*Your goal:*
In the bug report, turn the paragraph that begins "You will get a timeout" into a short bulleted list that keeps its main facts.

*Text shown:*
◆ ◆ ◆ ◆ ◆
Bug 472370

Summary:	fence_impilan blocks alternative fencing agents when connectivity to IPMI fails.
Product:	[Retired] Red Hat Cluster Suite	Reporter:	Jan Friesse <jfriesse>
Component:	fence	Assignee:	Jim Parsons <jparsons>
Status:	CLOSED ERRATA	QA Contact:	Cluster QE <mspqa-list>
Severity:	medium	Docs Contact:
Priority:	medium
Version:	4	CC:	bkahn, bstevens, cfeist, cluster-maint, cmarthal, djansa, edamato, hlawatschek, jfriesse, lhh, zheka
Target Milestone:	---
Target Release:	---
Hardware:	x86_64
OS:	Linux
Whiteboard:
Fixed In Version:		Doc Type:	Bug Fix
Doc Text:		Story Points:	---
Clone Of:		Environment:
Last Closed:	2009-05-18 21:15:44 UTC	Type:	---
Regression:	---	Mount Type:	---
Documentation:	---	CRM:
Verified Versions:		Category:	---
oVirt Team:	---	RHEL 7.3 requirements from Atomic Host:
Cloudforms Team:	---	Target Upstream Version:
Embargoed:
Bug Depends On:	276541
Bug Blocks:

Description Jan Friesse 2008-11-20 14:45:01 UTC

+++ This bug was initially created as a clone of Bug #276541 +++

Description of problem:
If there is no connection to IPMI that is used as fencing device, fence_imilan
fails and no other fencing devices get the chance to intervene (perhaps due to a
very long timeout).

Version-Release number of selected component (if applicable):
fence-1.32.25-1 - fence_ipmilan

How reproducible:
Everytime you disable connectivity to IPMI and want to use IPMI for fencing on
the cluster. For example with iptables rule that rejects packets to its
destination IP.

Steps to Reproduce:
1. iptables -A OUTPUT -d <ipmi_ip> -j REJECT
2. fence_node <nodename>
3. watch /var/log/messages and output of command
  
Actual results:
You will get a timeout after a _very_ long period. In the meantime and after the
command finally returns a failure, alternative fencing agents aren't tried. So
the whole fencing process fails even if there are other fencing agents enabled
and verified to work otherwise.


Expected results:
After a reasonable amount of time (much less than now) the agent should return
that it failed to fence the node. Then other fencing agents should get a chance
to fence the failed server with success.


Additional info:
# uname -a
Linux axqa02rc_1 2.6.9-42.ELsmp #1 SMP Wed Jul 12 23:32:02 EDT 2006 x86_64
x86_64 x86_64 GNU/Linux
# cat /etc/redhat-release
Red Hat Enterprise Linux AS release 4 (Nahant Update 4)

--- Additional comment from jparsons on 2007-09-12 15:44:37 EDT ---

Lon - what are your thoughts about adding/adjusting the ipmilan timeout?
◆ ◆ ◆ ◆ ◆
*Lines of data:*
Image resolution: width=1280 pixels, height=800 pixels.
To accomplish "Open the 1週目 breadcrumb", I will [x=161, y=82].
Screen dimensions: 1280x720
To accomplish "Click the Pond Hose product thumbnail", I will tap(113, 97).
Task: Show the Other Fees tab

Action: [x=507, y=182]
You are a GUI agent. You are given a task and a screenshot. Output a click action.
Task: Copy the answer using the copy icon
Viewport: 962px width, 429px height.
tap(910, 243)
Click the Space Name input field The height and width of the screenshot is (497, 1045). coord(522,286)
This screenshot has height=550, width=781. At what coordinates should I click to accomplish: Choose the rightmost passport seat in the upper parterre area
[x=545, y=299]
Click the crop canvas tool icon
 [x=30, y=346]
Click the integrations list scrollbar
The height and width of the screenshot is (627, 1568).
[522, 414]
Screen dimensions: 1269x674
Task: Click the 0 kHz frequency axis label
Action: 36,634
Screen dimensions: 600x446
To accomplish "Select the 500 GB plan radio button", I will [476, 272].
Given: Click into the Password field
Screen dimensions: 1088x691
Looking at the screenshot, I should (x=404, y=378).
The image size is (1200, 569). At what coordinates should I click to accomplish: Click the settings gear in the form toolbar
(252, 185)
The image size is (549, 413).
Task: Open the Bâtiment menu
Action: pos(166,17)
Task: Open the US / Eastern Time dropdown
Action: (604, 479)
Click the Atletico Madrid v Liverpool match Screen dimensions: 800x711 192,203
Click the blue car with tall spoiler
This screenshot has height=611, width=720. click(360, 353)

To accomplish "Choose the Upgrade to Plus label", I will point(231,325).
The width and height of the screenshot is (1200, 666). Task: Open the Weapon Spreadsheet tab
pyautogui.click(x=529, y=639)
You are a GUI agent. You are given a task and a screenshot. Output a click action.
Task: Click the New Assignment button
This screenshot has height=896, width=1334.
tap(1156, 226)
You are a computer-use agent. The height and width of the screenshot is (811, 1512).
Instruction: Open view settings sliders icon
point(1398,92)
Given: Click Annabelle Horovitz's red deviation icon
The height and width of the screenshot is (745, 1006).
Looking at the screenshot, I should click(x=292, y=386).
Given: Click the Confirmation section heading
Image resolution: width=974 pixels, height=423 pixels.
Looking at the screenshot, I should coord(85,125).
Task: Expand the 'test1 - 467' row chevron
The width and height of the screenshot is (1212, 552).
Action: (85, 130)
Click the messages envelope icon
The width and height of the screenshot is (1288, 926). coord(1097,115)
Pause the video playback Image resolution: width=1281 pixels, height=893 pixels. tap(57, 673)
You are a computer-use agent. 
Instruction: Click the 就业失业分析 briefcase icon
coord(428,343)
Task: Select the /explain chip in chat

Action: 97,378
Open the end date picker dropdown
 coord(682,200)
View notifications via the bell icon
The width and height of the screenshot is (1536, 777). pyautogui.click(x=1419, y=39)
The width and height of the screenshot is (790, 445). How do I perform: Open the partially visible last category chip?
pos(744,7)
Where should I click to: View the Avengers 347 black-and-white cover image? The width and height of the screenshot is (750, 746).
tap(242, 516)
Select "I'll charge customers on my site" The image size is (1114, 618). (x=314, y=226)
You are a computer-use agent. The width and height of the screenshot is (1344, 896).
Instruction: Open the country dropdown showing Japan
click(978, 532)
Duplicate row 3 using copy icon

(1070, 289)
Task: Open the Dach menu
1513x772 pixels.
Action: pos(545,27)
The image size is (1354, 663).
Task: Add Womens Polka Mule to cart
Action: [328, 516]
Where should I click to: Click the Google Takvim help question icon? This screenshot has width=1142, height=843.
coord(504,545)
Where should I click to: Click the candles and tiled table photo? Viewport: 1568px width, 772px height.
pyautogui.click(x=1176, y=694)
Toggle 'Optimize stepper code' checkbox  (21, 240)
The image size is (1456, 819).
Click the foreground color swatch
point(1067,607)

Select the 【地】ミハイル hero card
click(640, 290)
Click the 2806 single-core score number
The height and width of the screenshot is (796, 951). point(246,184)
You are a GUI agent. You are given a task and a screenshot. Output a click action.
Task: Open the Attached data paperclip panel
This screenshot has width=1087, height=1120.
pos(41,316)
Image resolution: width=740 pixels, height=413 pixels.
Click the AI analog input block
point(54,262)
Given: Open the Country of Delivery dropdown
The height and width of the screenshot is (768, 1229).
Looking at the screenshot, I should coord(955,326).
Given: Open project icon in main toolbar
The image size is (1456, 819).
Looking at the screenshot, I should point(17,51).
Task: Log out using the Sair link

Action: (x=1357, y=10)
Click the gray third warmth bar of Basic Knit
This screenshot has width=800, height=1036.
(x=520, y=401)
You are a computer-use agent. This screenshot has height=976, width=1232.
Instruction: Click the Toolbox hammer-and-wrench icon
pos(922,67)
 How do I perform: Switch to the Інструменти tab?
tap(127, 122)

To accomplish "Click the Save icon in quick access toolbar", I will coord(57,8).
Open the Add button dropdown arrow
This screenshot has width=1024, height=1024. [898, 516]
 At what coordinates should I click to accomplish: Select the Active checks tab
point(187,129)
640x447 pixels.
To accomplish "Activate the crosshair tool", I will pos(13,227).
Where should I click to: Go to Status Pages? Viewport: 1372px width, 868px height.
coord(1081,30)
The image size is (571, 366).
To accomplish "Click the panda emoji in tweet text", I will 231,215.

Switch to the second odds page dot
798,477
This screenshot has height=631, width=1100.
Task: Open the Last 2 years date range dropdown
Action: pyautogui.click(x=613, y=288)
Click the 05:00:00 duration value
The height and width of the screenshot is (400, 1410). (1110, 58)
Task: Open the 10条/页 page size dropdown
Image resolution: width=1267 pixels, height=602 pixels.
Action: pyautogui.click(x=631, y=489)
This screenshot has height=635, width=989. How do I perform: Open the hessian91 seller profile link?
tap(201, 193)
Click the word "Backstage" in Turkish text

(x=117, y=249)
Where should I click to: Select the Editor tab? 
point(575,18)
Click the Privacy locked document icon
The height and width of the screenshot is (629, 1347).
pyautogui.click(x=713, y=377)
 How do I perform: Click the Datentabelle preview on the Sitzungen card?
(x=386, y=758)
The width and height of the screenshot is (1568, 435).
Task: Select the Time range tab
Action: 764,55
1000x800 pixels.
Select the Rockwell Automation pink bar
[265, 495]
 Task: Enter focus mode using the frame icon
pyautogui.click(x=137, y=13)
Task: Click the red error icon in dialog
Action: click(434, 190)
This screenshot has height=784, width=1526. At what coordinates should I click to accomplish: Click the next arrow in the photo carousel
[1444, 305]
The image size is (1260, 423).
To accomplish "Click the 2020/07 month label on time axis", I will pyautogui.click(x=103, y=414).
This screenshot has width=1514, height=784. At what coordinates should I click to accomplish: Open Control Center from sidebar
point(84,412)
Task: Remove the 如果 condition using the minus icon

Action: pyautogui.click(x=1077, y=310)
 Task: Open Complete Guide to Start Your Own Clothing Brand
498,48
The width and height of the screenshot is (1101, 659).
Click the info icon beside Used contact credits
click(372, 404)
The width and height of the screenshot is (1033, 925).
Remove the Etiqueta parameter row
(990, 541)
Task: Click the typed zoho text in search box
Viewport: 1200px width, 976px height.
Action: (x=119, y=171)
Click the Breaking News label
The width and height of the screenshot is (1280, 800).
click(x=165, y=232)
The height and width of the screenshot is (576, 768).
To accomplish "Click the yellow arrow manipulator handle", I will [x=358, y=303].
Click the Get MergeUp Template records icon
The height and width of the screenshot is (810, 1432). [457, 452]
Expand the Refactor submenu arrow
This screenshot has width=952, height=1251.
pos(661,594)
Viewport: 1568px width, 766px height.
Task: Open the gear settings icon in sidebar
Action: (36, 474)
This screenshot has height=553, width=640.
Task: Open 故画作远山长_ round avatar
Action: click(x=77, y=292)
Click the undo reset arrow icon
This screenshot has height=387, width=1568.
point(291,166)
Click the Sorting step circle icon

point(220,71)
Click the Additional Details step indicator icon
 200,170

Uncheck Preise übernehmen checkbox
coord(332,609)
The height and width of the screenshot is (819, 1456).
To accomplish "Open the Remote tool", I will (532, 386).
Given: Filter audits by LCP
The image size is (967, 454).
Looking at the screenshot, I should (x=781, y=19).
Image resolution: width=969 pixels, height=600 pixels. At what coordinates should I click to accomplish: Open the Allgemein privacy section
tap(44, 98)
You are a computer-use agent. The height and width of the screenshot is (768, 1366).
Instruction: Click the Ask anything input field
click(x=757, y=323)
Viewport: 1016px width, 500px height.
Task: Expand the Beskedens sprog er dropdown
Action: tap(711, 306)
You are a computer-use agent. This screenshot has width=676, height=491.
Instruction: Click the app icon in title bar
◆ ◆ ◆ ◆ ◆
*Written reply:*
- The command times out only after a very long period.
- Alternative fencing agents are not tried, either during the wait or after the command returns a failure.
- As a result, the whole fencing process fails, even when other fencing agents are enabled and otherwise verified to work.